▶ What is expected
Copy the listing below verbatim, from the line with "At what (x,y)" to the line with "Looking at the", both included. Omit the pictures from your copy.
☆ ☆ ☆
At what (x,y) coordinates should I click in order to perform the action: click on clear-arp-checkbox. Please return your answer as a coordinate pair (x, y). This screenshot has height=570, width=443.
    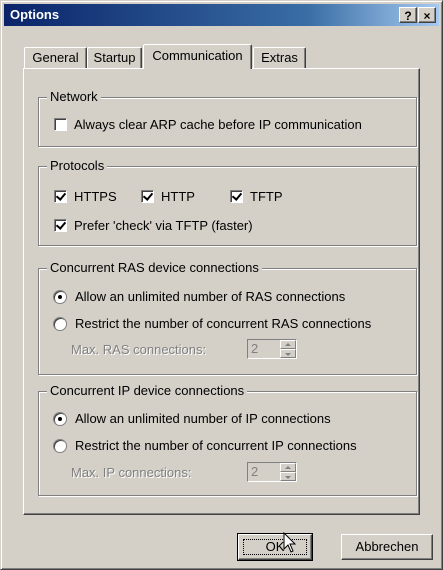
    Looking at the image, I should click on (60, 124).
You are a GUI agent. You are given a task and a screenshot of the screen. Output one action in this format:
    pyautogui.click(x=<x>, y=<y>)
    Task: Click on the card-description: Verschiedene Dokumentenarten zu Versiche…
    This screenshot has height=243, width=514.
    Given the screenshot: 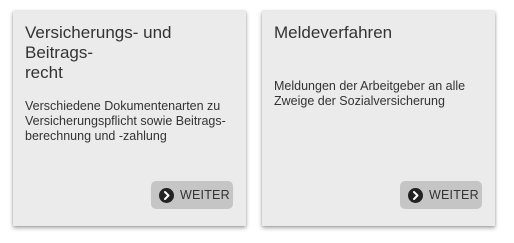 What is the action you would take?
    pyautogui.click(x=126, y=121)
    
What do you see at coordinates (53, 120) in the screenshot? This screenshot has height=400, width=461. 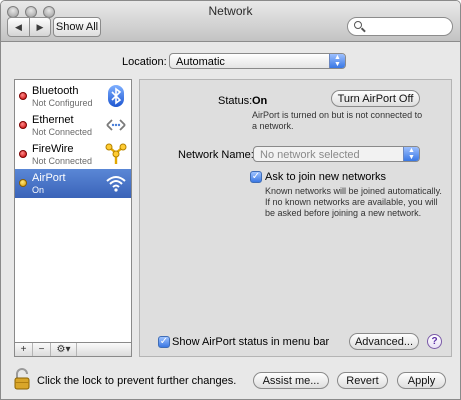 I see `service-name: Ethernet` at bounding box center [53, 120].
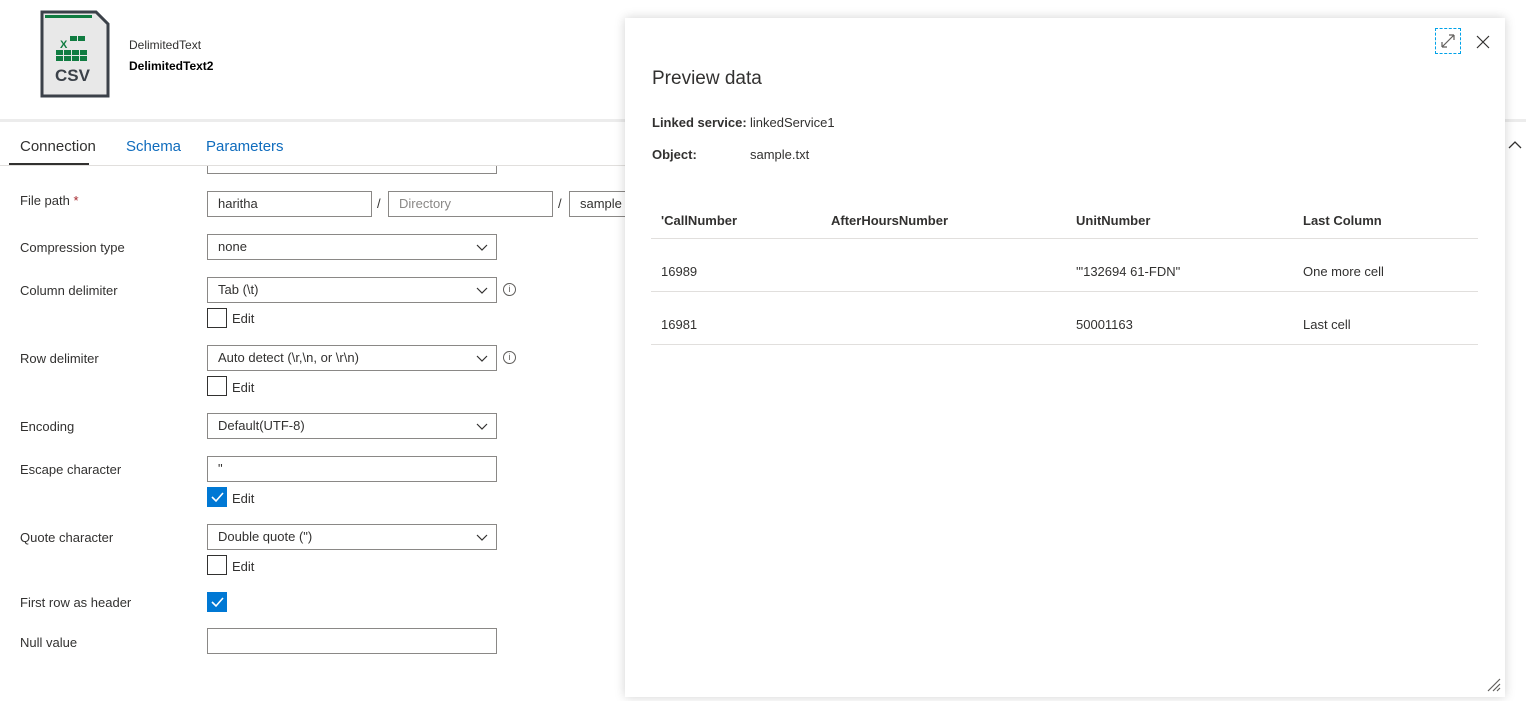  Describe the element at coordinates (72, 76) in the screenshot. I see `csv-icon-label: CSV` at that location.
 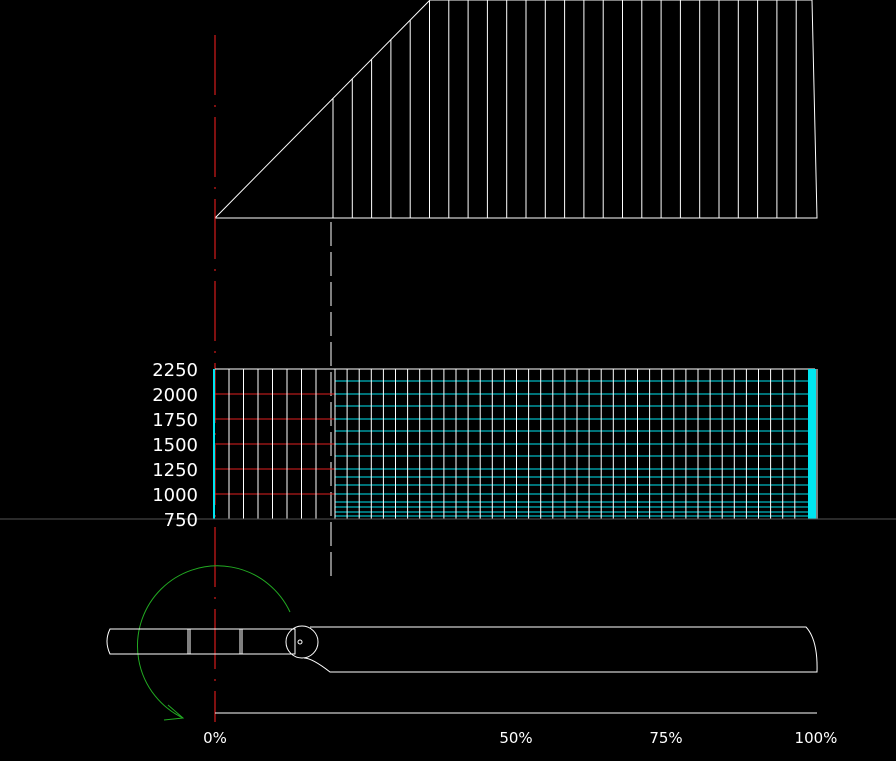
☆ ☆ ☆
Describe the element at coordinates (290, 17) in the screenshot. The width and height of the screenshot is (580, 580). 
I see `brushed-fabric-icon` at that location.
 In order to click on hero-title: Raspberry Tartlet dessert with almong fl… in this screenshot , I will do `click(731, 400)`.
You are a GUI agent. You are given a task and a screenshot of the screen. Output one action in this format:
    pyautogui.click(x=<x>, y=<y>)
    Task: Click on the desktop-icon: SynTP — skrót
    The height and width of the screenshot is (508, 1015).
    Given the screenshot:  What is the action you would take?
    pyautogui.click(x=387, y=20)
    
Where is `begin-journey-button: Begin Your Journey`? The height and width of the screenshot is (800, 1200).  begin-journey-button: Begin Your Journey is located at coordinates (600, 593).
☆ ☆ ☆
▶ Task response
At what (x,y) coordinates should I click in order to perform the action: click on clear-arp-checkbox. Please return your answer as a coordinate pair (x, y). This screenshot has height=570, width=443.
    Looking at the image, I should click on (60, 124).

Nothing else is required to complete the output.